Set of tasks:
1. Answer the following questions using the article on science at the interior department.
(a) Who is named as the author of the article?
(b) What group produced the new report?
(c) What is the title of the report?
2. List every item that the article on science at the interior department calls the horrific hallmarks of the Trump administration.

Document:
--- begin ---

Science is “under siege” at Trump’s interior department. Here’s why that matters

A new and alarming report focusing on interior secretary Ryan Zinke paints a grim picture of irreparable damage being caused to the environment.

By Nicky Woolf

With a new outrage every day, it is easy for the environment to get lost in the mix. Climate change is still, for most, a nebulous concept lying in the far future – tomorrow’s problem, not today’s – in comparison to the horrific treatment of asylum seekers, constant and baffling lying, attempts to shut down the Mueller investigation, and general toadying to global nationalism that are the horrific hallmarks of the Trump administration.

But a new report just out by a group called the Union of Concerned Scientists laying out just how bad things have become at the department of the interior under its secretary, Ryan Zinke, paints an extremely alarming picture of the level of damage caused by Trump’s administration’s policies – damage that’s happening today, right now, and is likely irreparable.

The report, which is titled “Science Under Siege at the Department of Interior”, details “relentless attacks” on science “ranging from suppressing and sidelining the work of the department’s scientists to systematically refusing to act on climate change” as well as how Zinke “allowed drilling and mining interests to take priority over science-based protections, in the process damaging publicly owned land and resources.”

--- end ---

Dataset content:
--- begin ---

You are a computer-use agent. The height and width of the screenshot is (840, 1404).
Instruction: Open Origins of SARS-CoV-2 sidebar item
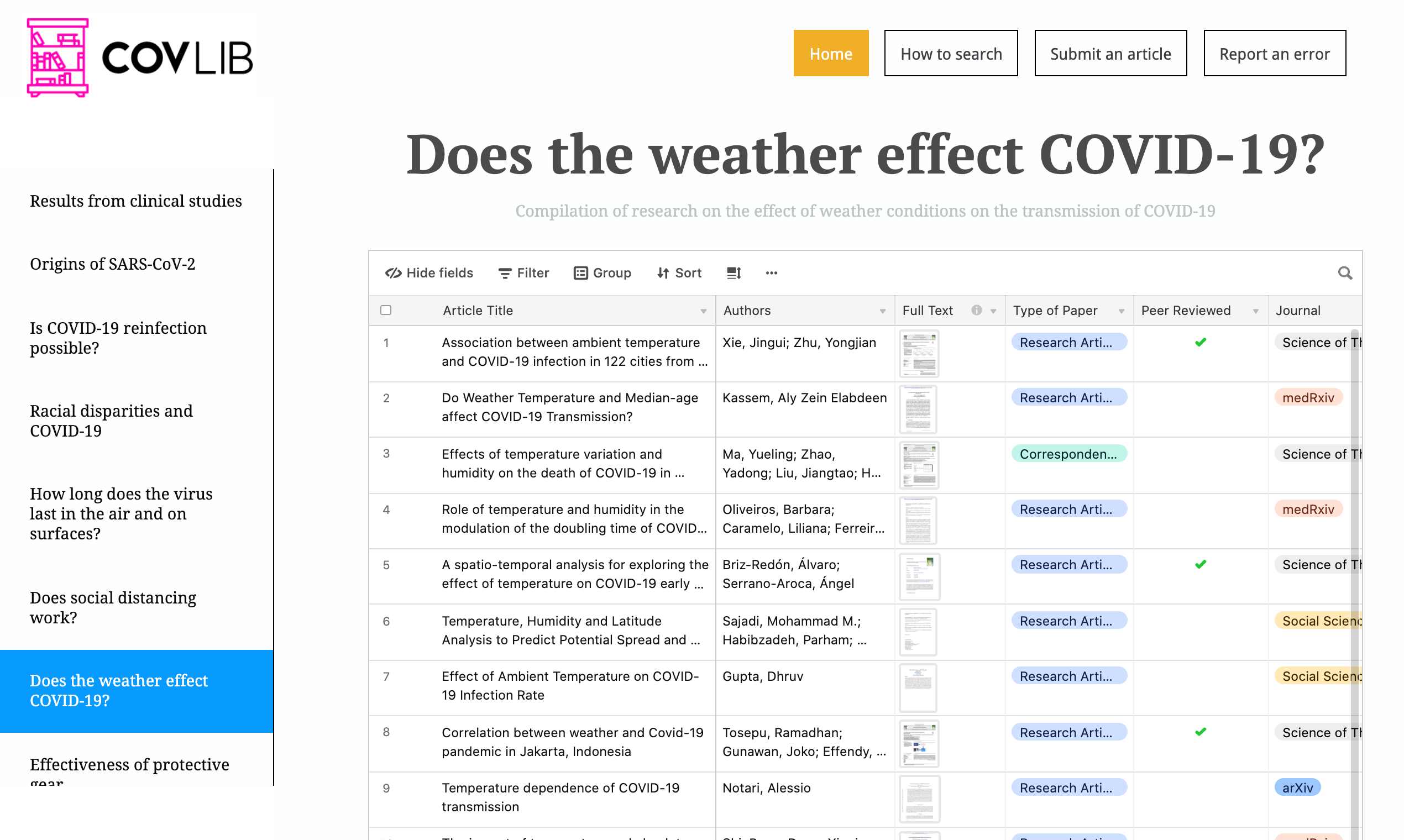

--- end ---

Solutions for each task:
1.
(a) Nicky Woolf
(b) The Union of Concerned Scientists
(c) "Science Under Siege at the Department of Interior"

2.
- The horrific treatment of asylum seekers
- Constant and baffling lying
- Attempts to shut down the Mueller investigation
- General toadying to global nationalism